Problem to work on: Among the entries, find each line that includes the string "appartement" and list it.

++++ Provided material

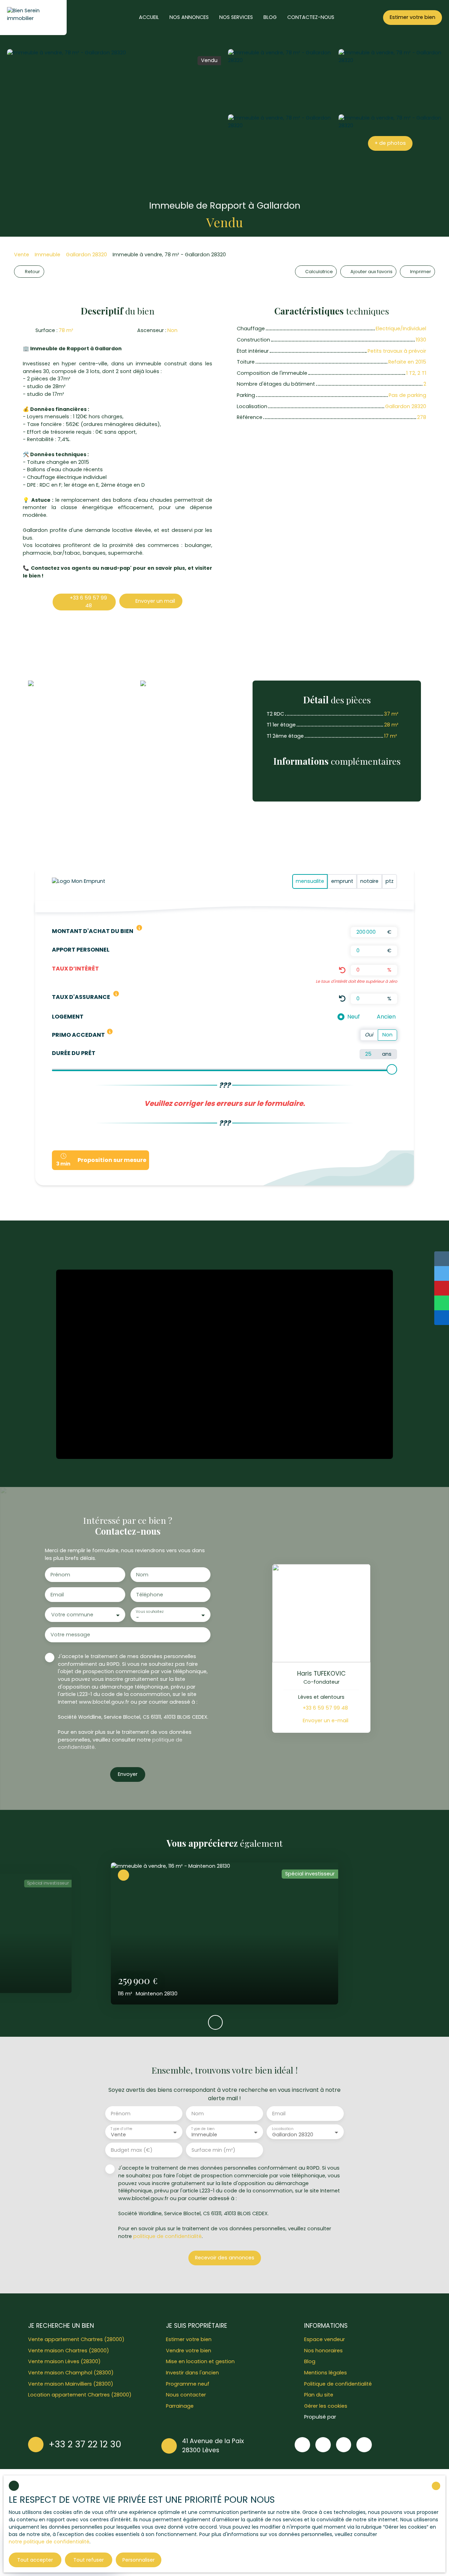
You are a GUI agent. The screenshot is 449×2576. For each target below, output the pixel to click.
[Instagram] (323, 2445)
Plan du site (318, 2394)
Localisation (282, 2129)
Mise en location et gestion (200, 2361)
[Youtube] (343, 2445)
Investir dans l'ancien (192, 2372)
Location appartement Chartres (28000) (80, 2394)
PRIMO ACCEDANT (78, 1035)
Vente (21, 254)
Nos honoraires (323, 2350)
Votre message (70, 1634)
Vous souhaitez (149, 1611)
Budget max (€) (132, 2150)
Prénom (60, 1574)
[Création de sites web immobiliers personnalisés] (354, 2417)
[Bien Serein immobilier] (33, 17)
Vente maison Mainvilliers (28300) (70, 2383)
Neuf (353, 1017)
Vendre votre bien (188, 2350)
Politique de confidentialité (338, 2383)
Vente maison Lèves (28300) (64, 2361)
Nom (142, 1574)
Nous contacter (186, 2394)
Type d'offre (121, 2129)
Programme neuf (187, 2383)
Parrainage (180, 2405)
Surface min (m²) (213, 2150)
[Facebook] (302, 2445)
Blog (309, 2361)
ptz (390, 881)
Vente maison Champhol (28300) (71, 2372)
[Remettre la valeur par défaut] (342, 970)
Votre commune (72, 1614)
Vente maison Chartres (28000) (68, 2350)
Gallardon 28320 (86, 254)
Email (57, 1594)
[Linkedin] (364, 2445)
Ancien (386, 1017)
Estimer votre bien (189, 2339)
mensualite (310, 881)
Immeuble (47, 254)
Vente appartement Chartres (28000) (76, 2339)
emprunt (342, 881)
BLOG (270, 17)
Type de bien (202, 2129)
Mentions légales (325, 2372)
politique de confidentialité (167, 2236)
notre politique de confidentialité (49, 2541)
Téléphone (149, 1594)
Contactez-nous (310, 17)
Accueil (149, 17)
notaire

++++++++

Task answer:
Location appartement Chartres (28000) (80, 2394)
Vente appartement Chartres (28000) (76, 2339)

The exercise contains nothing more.